O segundo título de Carlos Alcaraz também veio no Brasil, em fevereiro (no dia 20!), aos 18 anos e justamente quando o garotão somou sua quarta vitória sobre um top 10. Coincidências deliciosas que o mundo do tênis proporciona. Alcaraz também é trabalhador, humilde e visto como uma das maiores promessas do esporte. Não são poucos que veem nele potencial para ser número 1 do mundo.
Questão de tempo para Alcaraz vencer 22 slams e bater o recorde que hoje pertence a Rafael Nadal, certo? Longe disso. A semelhança, apesar de saborosa, é pouco mais do que isso: uma coincidência, ainda que mostre que certas características ajudam a formar campeões. O ponto deste texto aqui não é comparar ambos, mas comentar as qualidades de Alcaraz que ficaram cristalinas para quem esteve no Rio Open na semana passada - e algumas delas, sim, lembram Rafa Nadal. Outras, nem tanto. E todas elas ficam mais fáceis ainda de entender ouvindo o último episódio do podcast oficial do Rio Open, que este jornalista produz e apresenta (link no fim do texto).

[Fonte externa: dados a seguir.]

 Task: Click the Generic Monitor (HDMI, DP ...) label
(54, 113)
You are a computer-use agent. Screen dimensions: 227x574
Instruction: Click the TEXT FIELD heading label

Comecemos pelo que Alcaraz disse depois do título. Duas frases em especial merecem destaque. Primeiro, foi direto quando indagado sobre suas ambições: "Ser número 1 do mundo, campeão de grand slams e vencedor de medalhas olímpicas. Sou um rapaz que pensa grande." Pode até soar arrogante para quem não viu (ou ouviu) a declaração. Não foi o caso. Nem de longe. E isso ficou mais claro ainda quando Carlos foi indagado sobre as expectativas altas em relação a seu futuro no tênis: "Agradeço que as pessoas vejam que eu possa ser o melhor do mundo, mas minha equipe e eu sabemos o quão difícil é. Tenho Juan Carlos [Ferrero], que já foi número 1 do mundo e pode me dizer o quão difícil e sacrificante é. Até o momento, estou no caminho correto e se não me desviar dessa caminho e continuar fazendo as coisas certas, terei oportunidades. Não é garantido que serei número 1 do mundo, mas terei oportunidades."
Resumindo? Ousado, mas consciente. A mistura perfeita de ambição e humildade.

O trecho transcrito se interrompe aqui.